Kamituga is the same location where the new strain of the Clade 1 classification was discovered in September 2023.

It is an “important development,” said Dr. Nachega, referring to the vulnerability of sex workers, who, in addition to being economically disadvantaged and lacking access to health care, are also more likely than the rest of the population to have reduced immunity to diseases such as HIV.

“In contrast to historical animal-to-human transmission, human-to-human sexual transmission, especially among high-risk groups such as sex workers, poses a new challenge to controlling the virus,” he said.

According to the WHO, it is unclear whether this variant is more contagious or leads to more severe illness.

Doctors who spoke to The Associated Press said the new variant presents differently. Typically, mpox lesions appear on the face, arms, chest and legs and are clearly visible in an infected person. In this case, however, the reported lesions are largely on the genitals, experts said, making it much harder to track and diagnose cases.

According to the WHO, there have been no documented cases of sexual transmission of the clade I virus in previous outbreaks in the DRC. Cases reported in the country since the 1970s are believed to have been caused primarily by direct contact with infected individuals or animals.

What are the biggest obstacles facing authorities?

The eastern region of the DRC is also hard hit by the ongoing conflict and has limited resources, making it harder for authorities to adequately track, treat and monitor infected people, experts said. There are only two testing laboratories in Kinshasa and Goma, and only 18 percent of reported cases have been tested in laboratories.

The WHO has said there are also insufficient treatment kits in the country, and virtually no vaccines. Tecovirimat, an antiviral drug approved for smallpox, is being tested on more vulnerable patients in the DRC, the WHO said.

Vaccines can help minimize the spread and were key to containing the 2022 outbreak that hit wealthier countries such as the United Kingdom and the United States. But there are not enough vaccines to cover the DRC’s 100 million people. The country’s health minister has authorized doctors to administer the vaccines available in the highest-risk areas. Officials said the DRC is in talks with countries including Japan in an effort to purchase more vaccines.

Public awareness of mpox is also low, making self-reporting and containment difficult. Some patients have left isolation to buy food or continue their professional activities, experts said.

The fact that the disease is now sexually transmitted adds an extra layer of stigma, a problem that plagued health workers during the first spread of HIV/AIDS, experts pointed out. Experts said there is a risk of “silent transmission” if people do not come forward.

What are the risks for other African countries?

The eastern region of DRC, which shares borders with Rwanda, Burundi, Uganda and Tanzania, is also a highly transient place, with people moving in and out regularly, increasing the risk of transmission to other countries.

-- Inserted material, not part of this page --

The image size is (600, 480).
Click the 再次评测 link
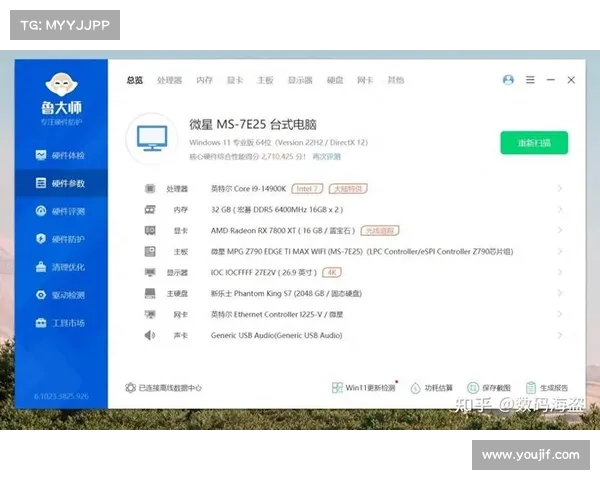326,157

To the south, DRC borders Zambia and Angola, while the western and northern regions share borders with the Republic of Congo, the Central African Republic and South Sudan.

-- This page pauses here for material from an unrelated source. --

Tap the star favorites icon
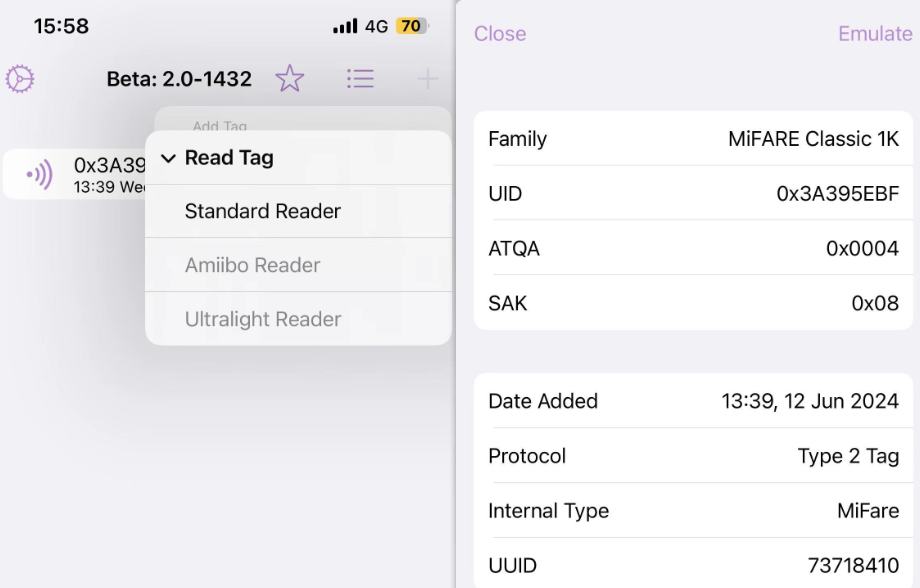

Like the DRC, many other African countries also have limited testing, treatment and surveillance capacity, making this a regional and global problem, Dr. Nachega said.

“Infectious diseases do not respect borders. Outbreaks in one region can quickly spread to other parts of the world, as seen with COVID-19. Even though the current MPOX outbreak appears to be limited to one part of the DRC, people across the continent must remain vigilant,” he added.

So far, 19 cases have been detected in neighboring Republic of Congo, believed to have spread from the DRC – although this has not been confirmed. Authorities there declared a public emergency in April.

Further afield, in Cameroon, 23 cases of the clade 2 virus were reported between January and April this year. South Africa also recorded five clade 2 cases in an outbreak between January and May, although the WHO says there may be more undocumented cases.

These cases are unlikely to be directly related to the DRC outbreak. There is frequent travel between South Africa and the DRC for trade, but some experts believe the cases are linked to the global clade 2 outbreak of 2022.